Corporate partnerships with non-governamental organisations (NGOs) to deliver international aid are on the rise. This is good news for those of us who know the history from early 60s on the 1% GNP aid target developed nations endorsed at the United Nations Conference on Trade and Development (UNCTAD) and the Development Assistance Committee (DAC). Private contribution to that target has been forgotten and only the 0.7% government aid target is talked about nowadays.

Despite the lack of connection with the history on overseas development aid (ODA) targets, businesses are increasingly financing aid projects either through their CSR arms or their foundation arms. This is the case with C&A, a fashion retail company that currently operates in Europe, Brazil, Mexico and China. Still operating as a family business, C&A charitable engagement dates back to Clemens and August Brenninkmeijer, the two brothers who founded the clothing retailer C&A in 1841. The first record of a gift can be found in the personal ledger of August who, only months after founding the company, recorded a donation “to the poor”.

Nowadays, Porticus is the international organisation that manages and develops the philanthropic programmes of charitable entities established by Brenninkmeijer family entrepreneurs. Whilst, C&A Foundation, affiliated to global retailer C&A, is an independently-funded philanthropic organisation focusing in transforming the apparel industry.

Amongst its transformation efforts, C&A Foundation is committed to transparent operations.
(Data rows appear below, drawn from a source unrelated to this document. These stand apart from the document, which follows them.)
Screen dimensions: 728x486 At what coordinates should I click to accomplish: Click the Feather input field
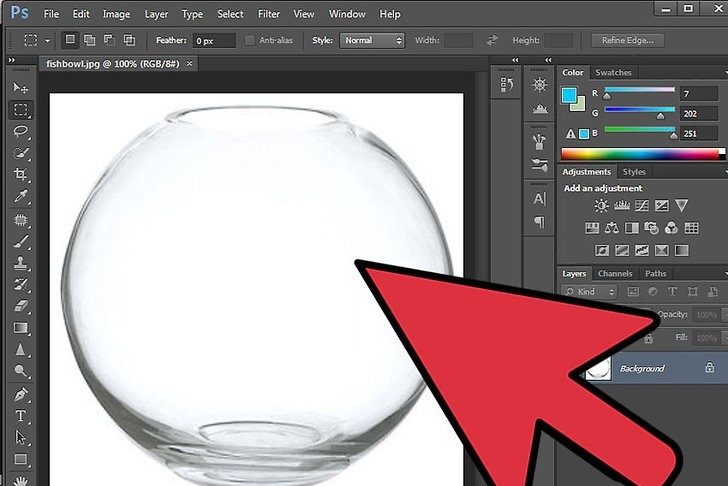tap(214, 41)
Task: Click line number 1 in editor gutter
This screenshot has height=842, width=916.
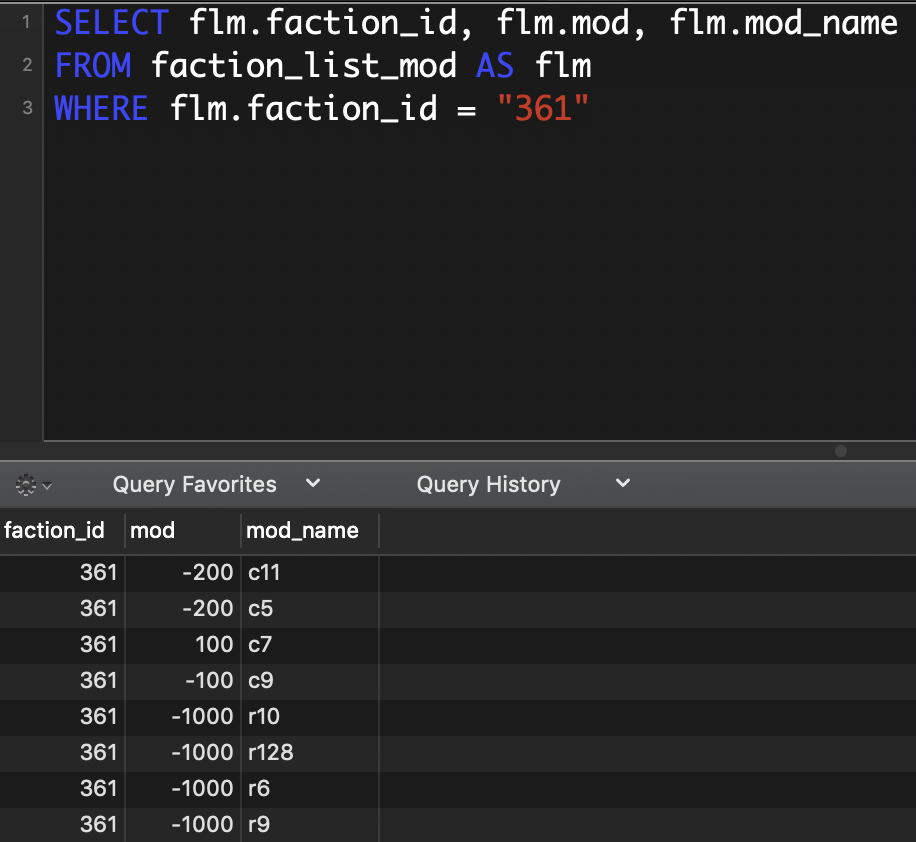Action: pyautogui.click(x=25, y=22)
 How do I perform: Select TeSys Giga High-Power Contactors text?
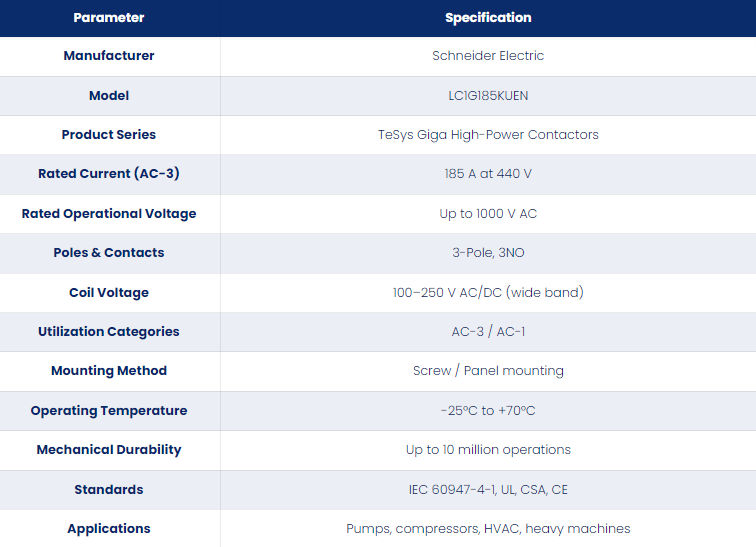pos(488,135)
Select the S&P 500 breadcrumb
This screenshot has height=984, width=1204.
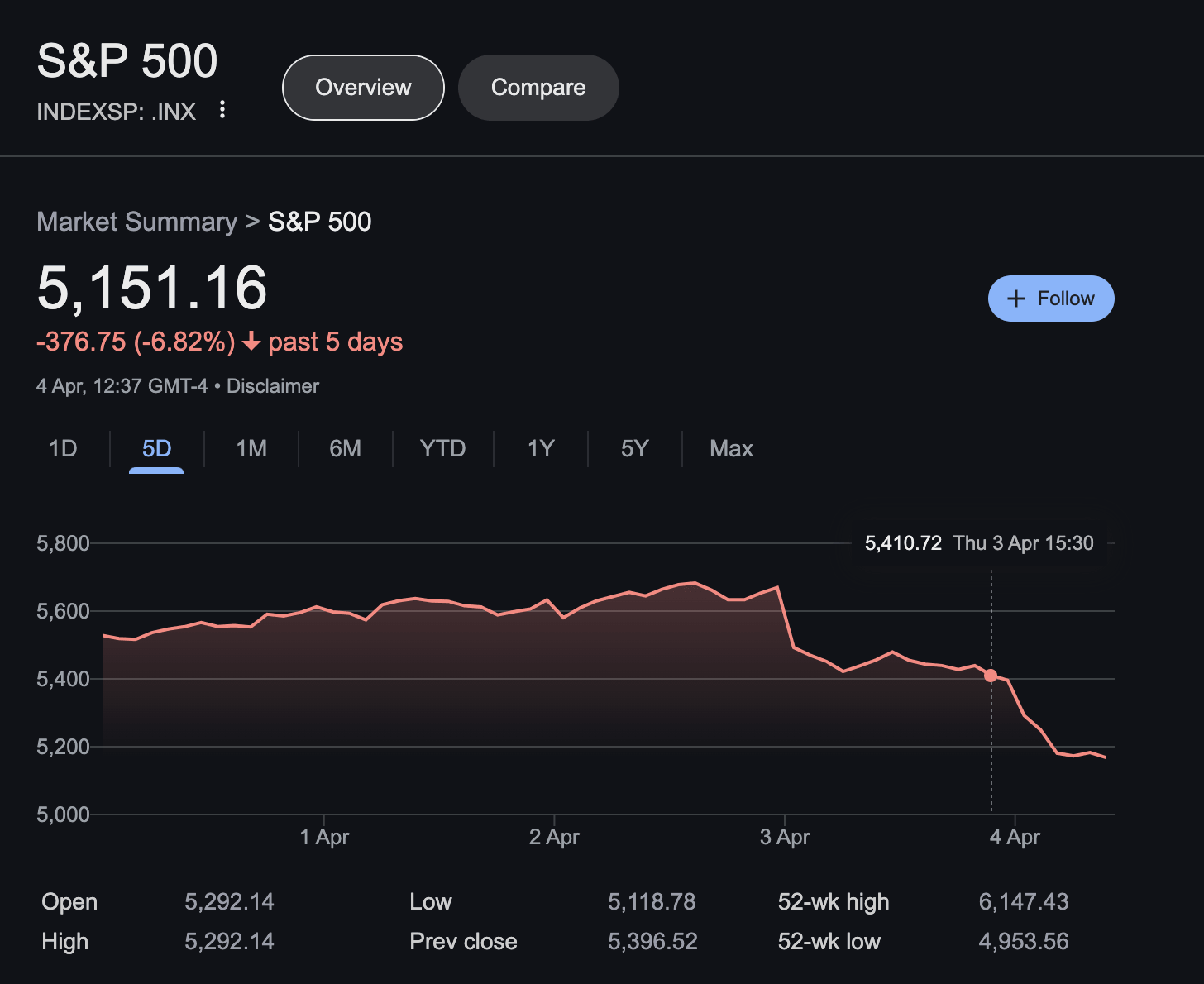(x=319, y=222)
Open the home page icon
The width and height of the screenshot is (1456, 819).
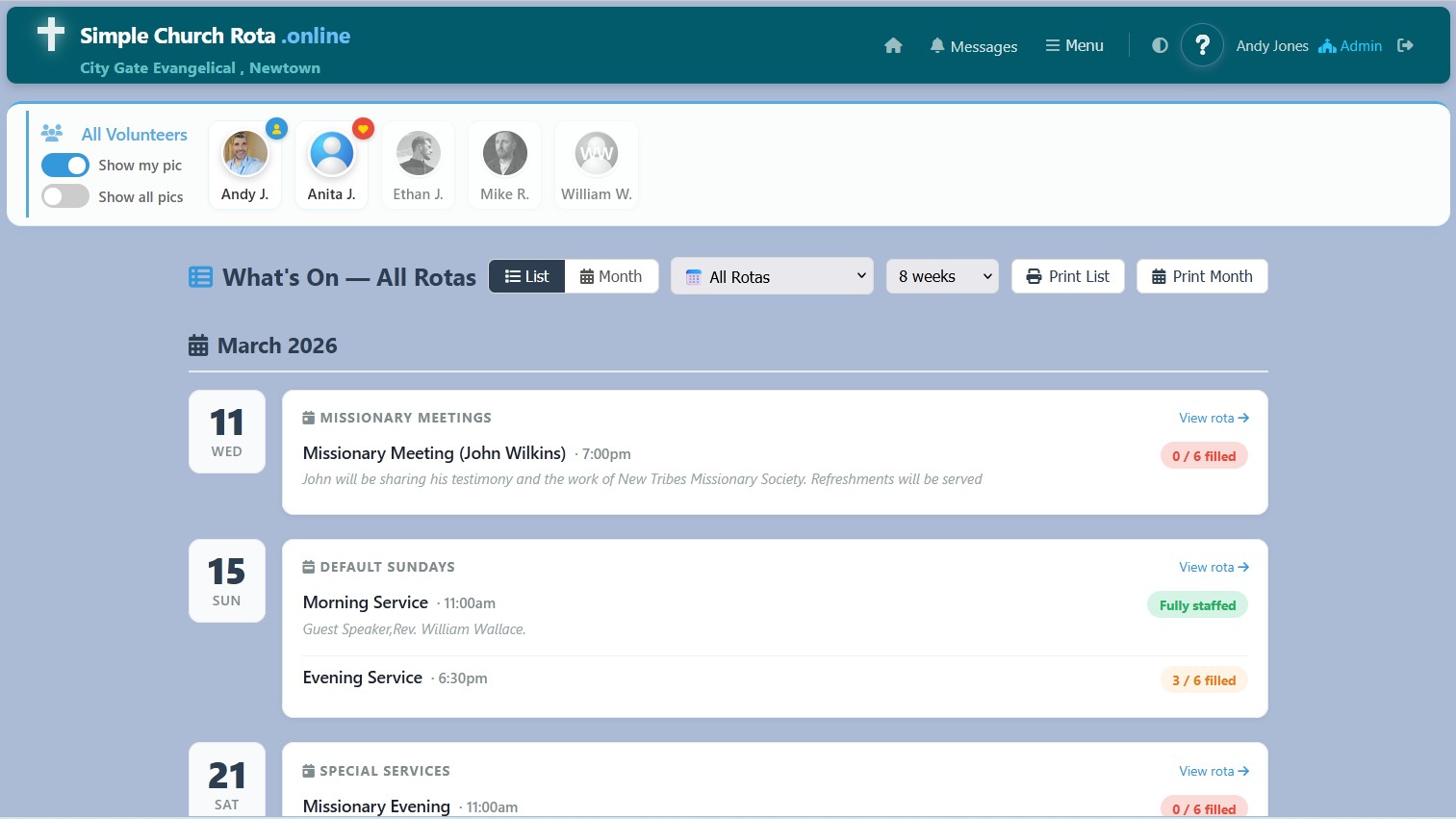tap(892, 45)
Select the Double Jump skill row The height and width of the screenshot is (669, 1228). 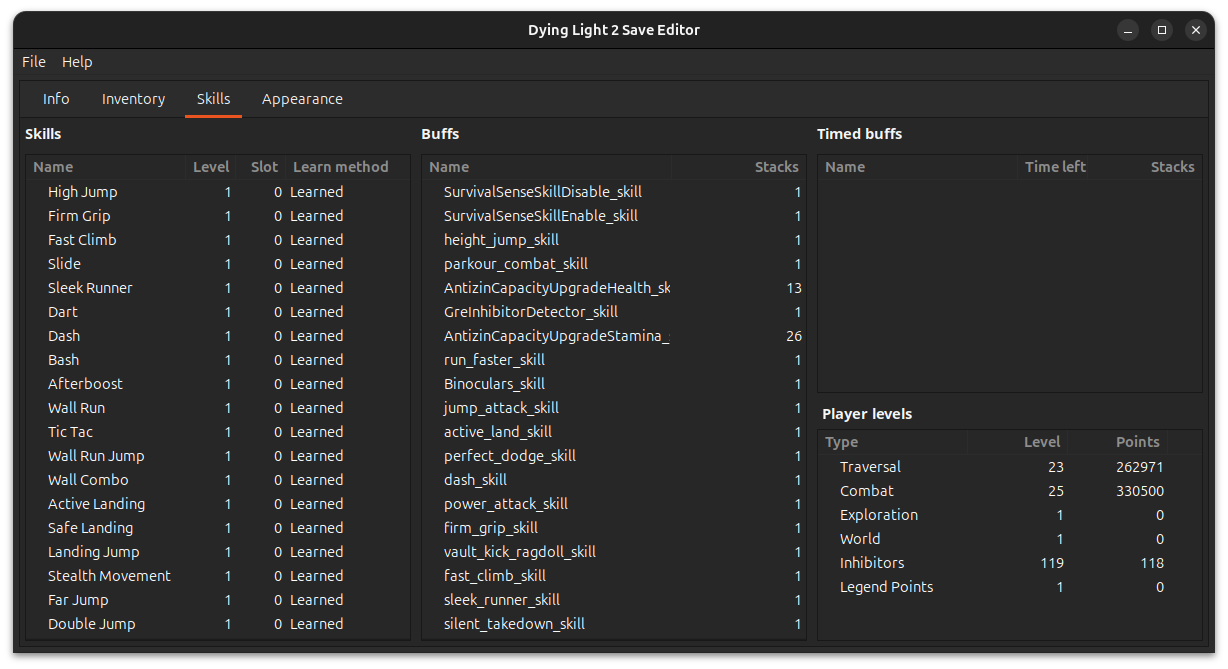(x=92, y=624)
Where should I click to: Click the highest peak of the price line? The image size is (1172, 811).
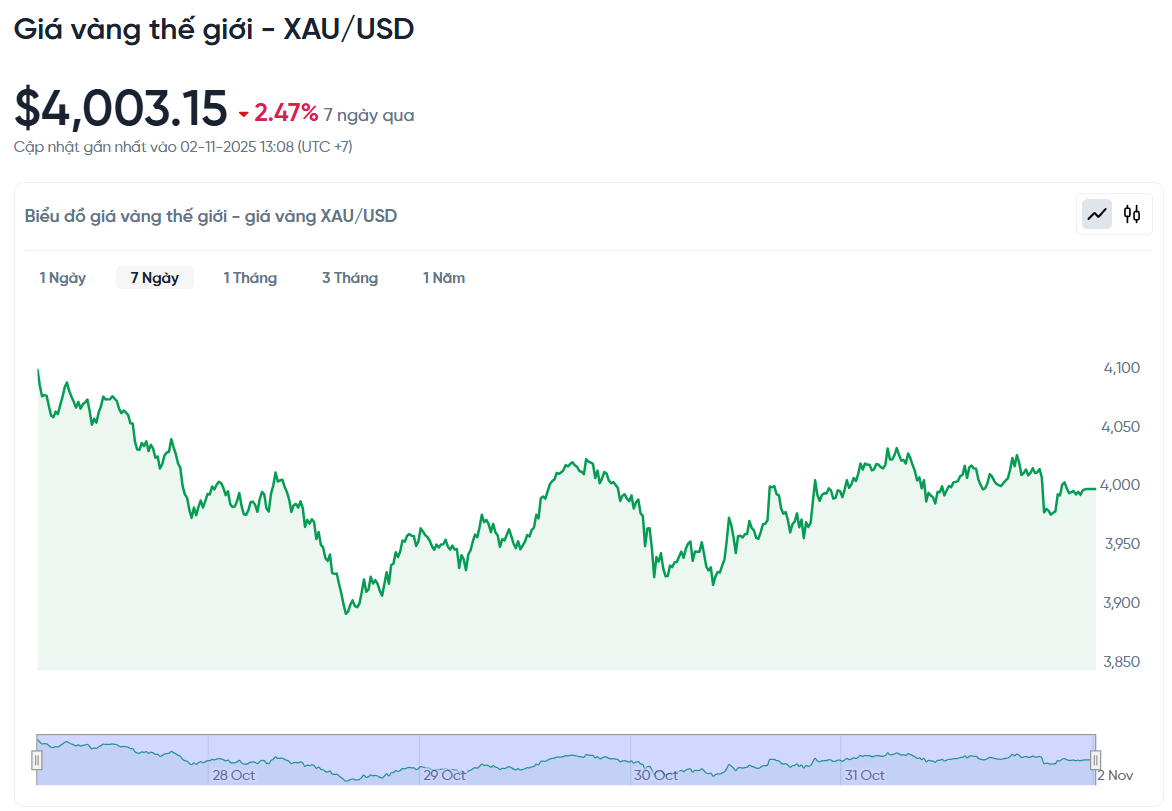pyautogui.click(x=38, y=370)
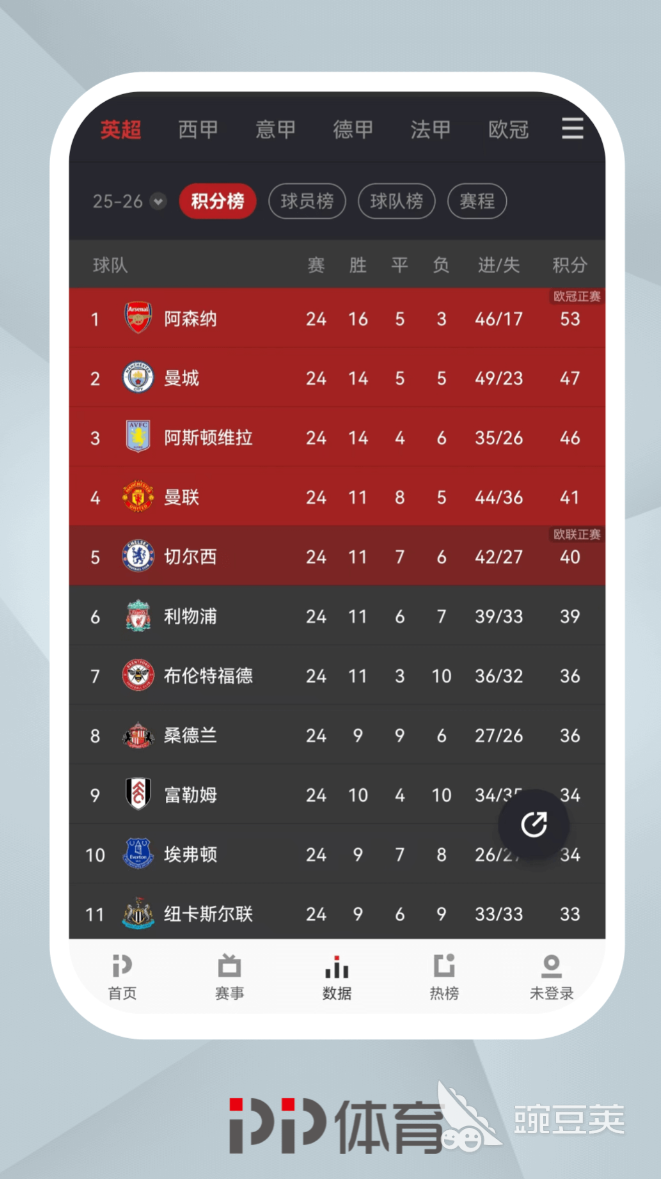This screenshot has height=1179, width=661.
Task: Select the 德甲 league tab
Action: 353,130
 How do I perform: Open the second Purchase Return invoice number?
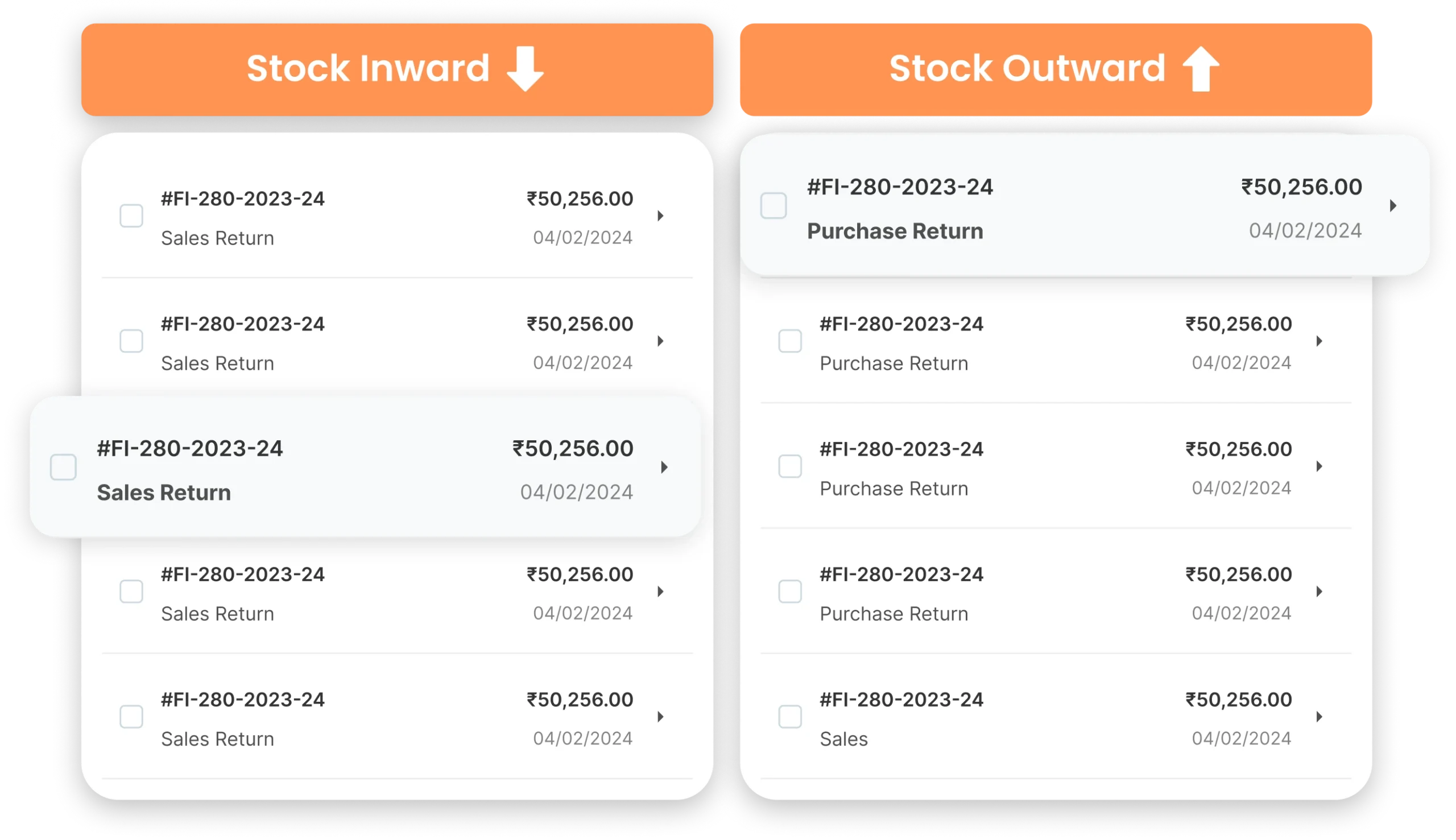pyautogui.click(x=901, y=324)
So much so that it has become the first European foundation to sign up to Glasspockets, a Foundation centre initiative that champions philanthropic transparency and encourages foundations to improve openness in their communications.

Such a commitment to transparency translates at every level, including in the routine evaluation of their programmes and the publication of results. Isabela Souza, our Principal Consultant, had the pleasure to be the Team Leader in their evaluation of the Global Humanitarian Partnership with Save the Children. It was gratifying to see that not only the full report was published, but also an Executive Summary, where the Foundation have stated with their own words the lessons they have learned.

While publishing evaluation reports is a common practice to international aid programmes financed by governments, it is rare in the case of corporate foundations. We hope other corporate aid programmes will follow this example of best practice.